プーチン大統領 特別インタビュー全文11
北方領土問題などについて話し合う安倍首相とロシアのプーチン大統領との首脳会談が15日から始まる。会談を前に、プーチン大統領は、日本テレビと読売新聞の取材に応じた。(11/20)
■「露日はパートナーになるのが当然」
――大統領は(北方領土での)総合的な政策のパッケージに先ほど言及した。共同経済活動という選択肢があるのだろう。この共同経済活動については、どういうイメージを持っているか。北方4島全てでという考え方もある。あるいは、4島の中の一部の地域をいわば経済特区として、それでそこで共同経済活動をして行くというような選択肢もあるんだろうが、大統領の中ではどういうイメージでこの活動を捉えているか。
ご存じのように、第一に、わたしの考えでは、広い意味で貿易・経済関係を改善する必要があります。それはこの2年間で残念ながら、露日間の貿易は落ち込みました。以前の水準まで回復し、さらに拡大し前進するためにあらゆることをしなければなりません。
露日両国は、すでに私が述べたように、パートナーになるのが当然です。なぜなら、当然のことですが、なにを隠そう、極東全域の発展に日本が参加し、技術を日本から導入することは我々の利益になるのです。経済協力の良い例があります。例えば、自動車産業、その他の分野。農業分野には、日本は積極的に進出しています。
ついでにいえば、ロシアのエコロジー的にクリーンな畜産・精肉が日本の市場に進出することを期待しています。露日両国には、多くの興味深いエネルギー協力の方向性があります。
日本で消費される石油・ガスの9%は、ロシアから輸入されています。さらに、発展の展望があります。「サハリン1」、「サハリン2」は活発に操業し、そこで生産されるガスや石油の70~75%は長期契約で日本に輸出されています。3番目の工場建設の計画もあります。現在、ヤマル半島に日本のパートナーが参加する計画が実現しています。露日両国には、活動すべきことがありますし、展望もあり、規模も大きいです。
■「共同経済活動の範囲は、1~4島のいずれも検討できる」
南クリル諸島(北方領土)についていえば、様々な選択肢があり得ます。我々は、1島、2島、3島、4島いずれでも共同活動を検討する用意があります。重要なのは条件です。その条件は、できるだけ自由なものでなければならないのです。このことについては安倍首相が述べており、私も賛成です。
■「まず政治的問題の解決、そして平和条約締結だ」
――ロシアの法律の下でなのか、日本の法の下でなのか、第3の機関を作って、そのもとで法的なものを整合させるのか。そのあたりのお考えは?

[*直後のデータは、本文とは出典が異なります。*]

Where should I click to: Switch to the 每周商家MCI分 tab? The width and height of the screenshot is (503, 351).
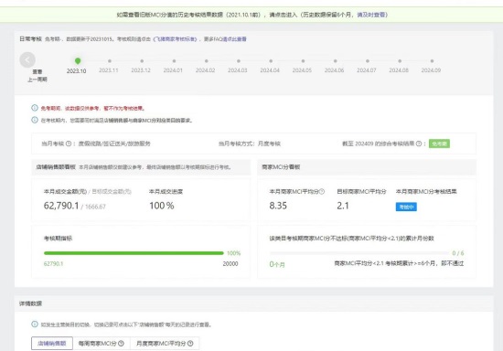pos(102,344)
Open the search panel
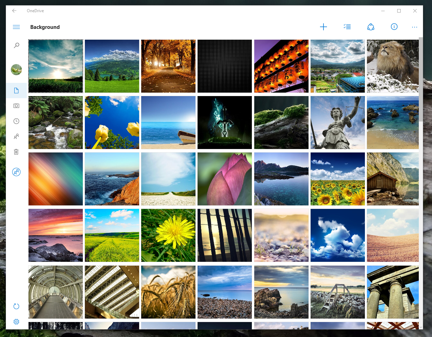The image size is (432, 337). [x=16, y=45]
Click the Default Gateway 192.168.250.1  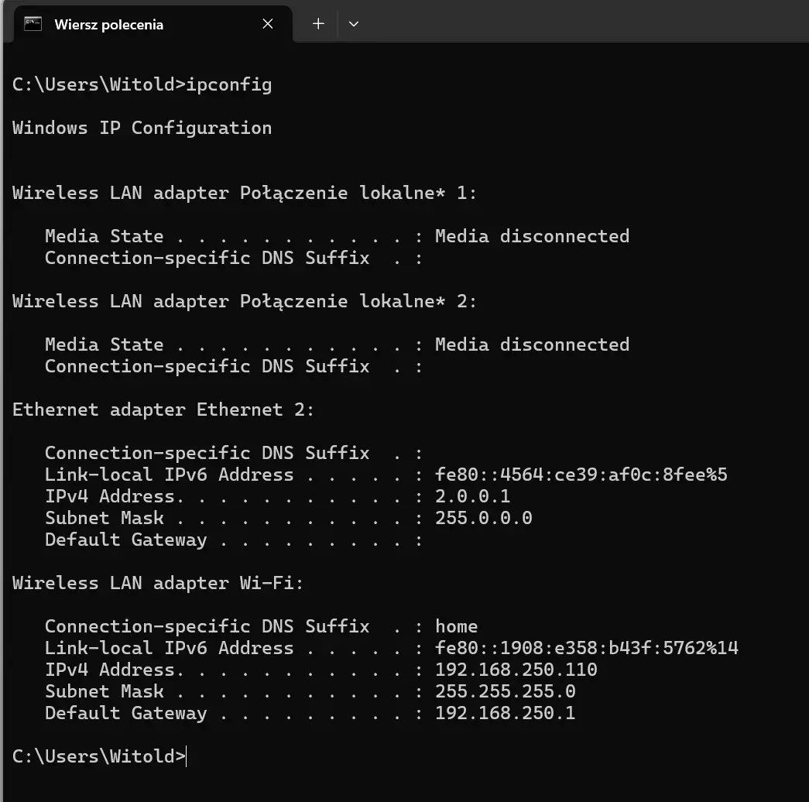[x=506, y=713]
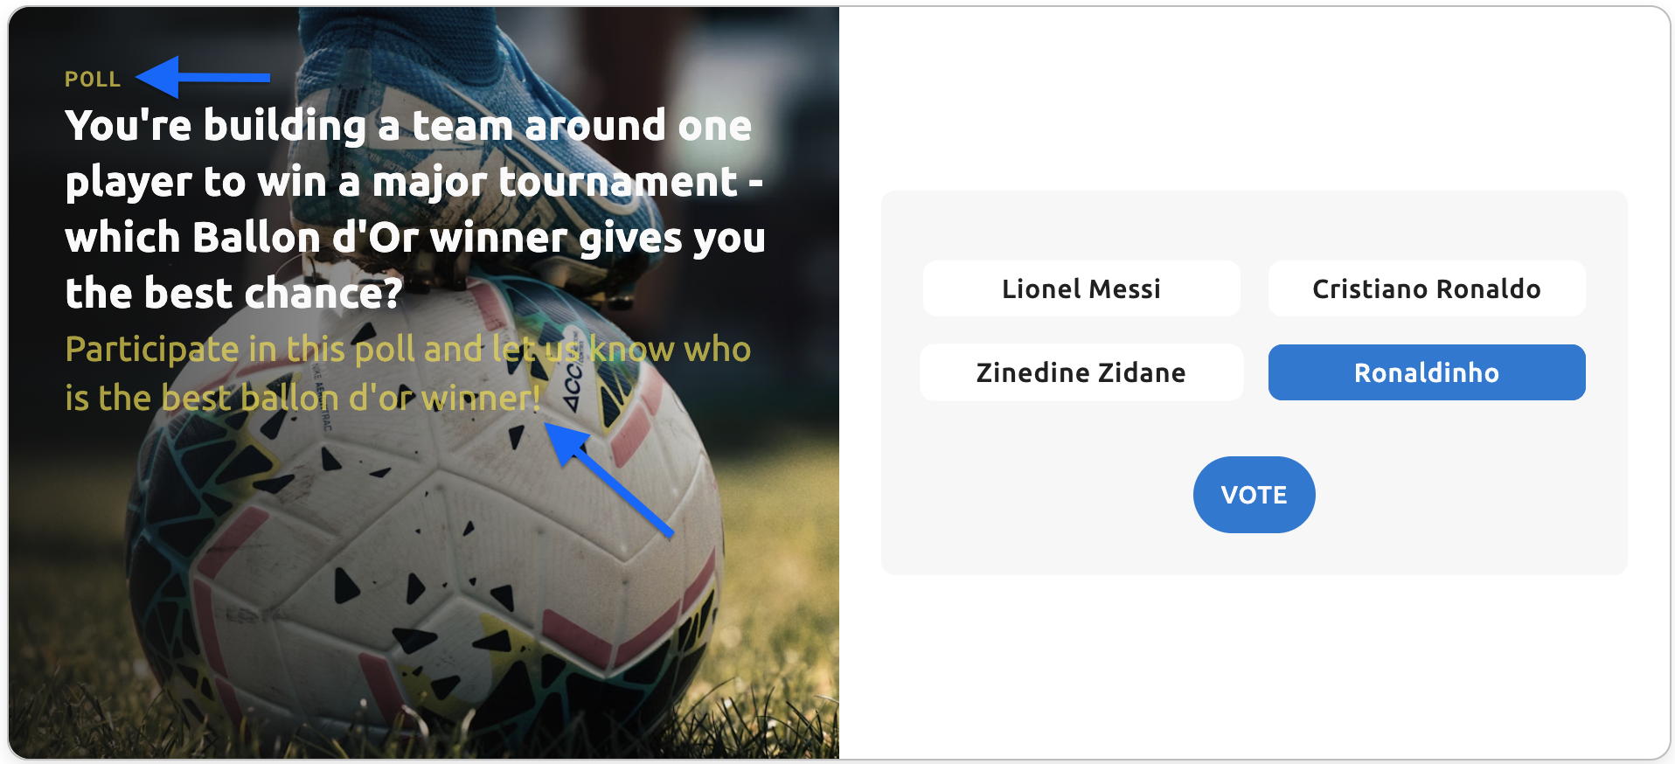The width and height of the screenshot is (1675, 764).
Task: Choose Cristiano Ronaldo as your answer
Action: 1426,288
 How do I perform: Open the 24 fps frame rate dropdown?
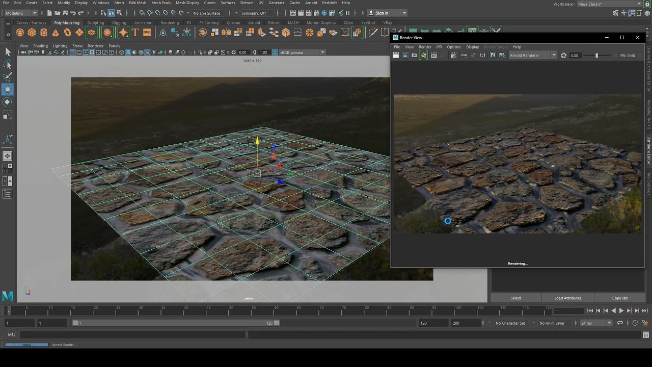[596, 323]
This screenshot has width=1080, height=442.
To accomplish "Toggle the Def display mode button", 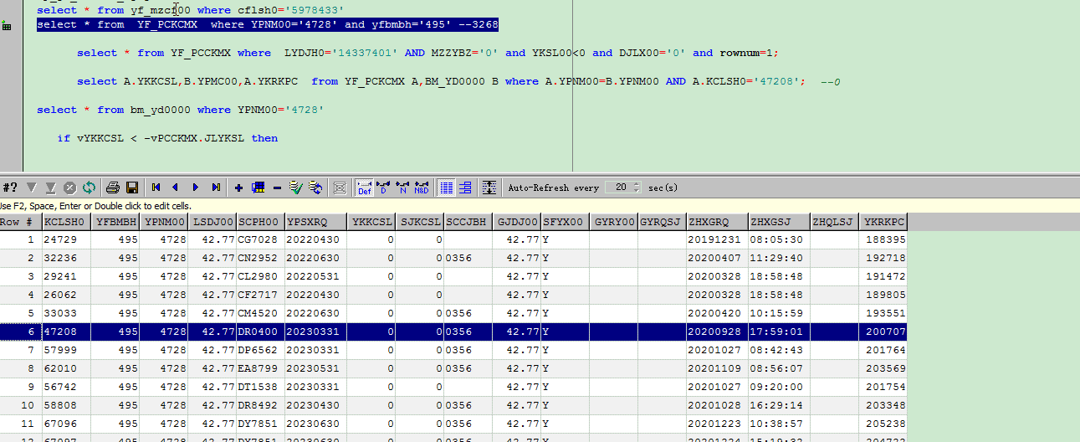I will [364, 188].
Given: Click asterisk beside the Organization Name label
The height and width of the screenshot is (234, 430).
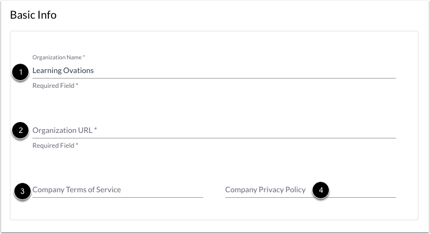Looking at the screenshot, I should click(84, 57).
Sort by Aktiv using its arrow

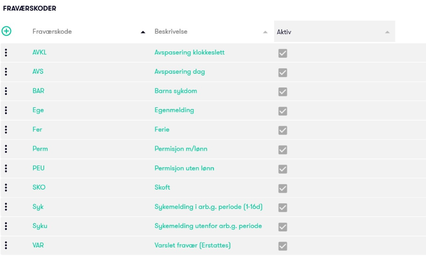tap(387, 32)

日本人は非常に創造的で頭のいい国民だと思います。いまあなた方は、議論に対するアプローチのすばらしい例を示しました。日本の主権のもと、島々で経済活動を展開する問題が提起されました。しかし、第一歩がそうだと、第二歩は必要ないことになってしまいます。問題は、それで終わりとされてしまいます。我々はそういう合意はしていません。
我々は、まず最初に、政治的な性格の問題を解決し、その後、平和条約締結問題を解決することで合意しました。あるいは、両者を一緒に解決しようと。しかし、単に可能性のある協力の計画を描くだけでは、我々は平和条約の締結問題、その基礎となる領土問題を解決することはできません。ですから、これは専門家による入念かつ慎重で具体的な交渉で決められるべきです。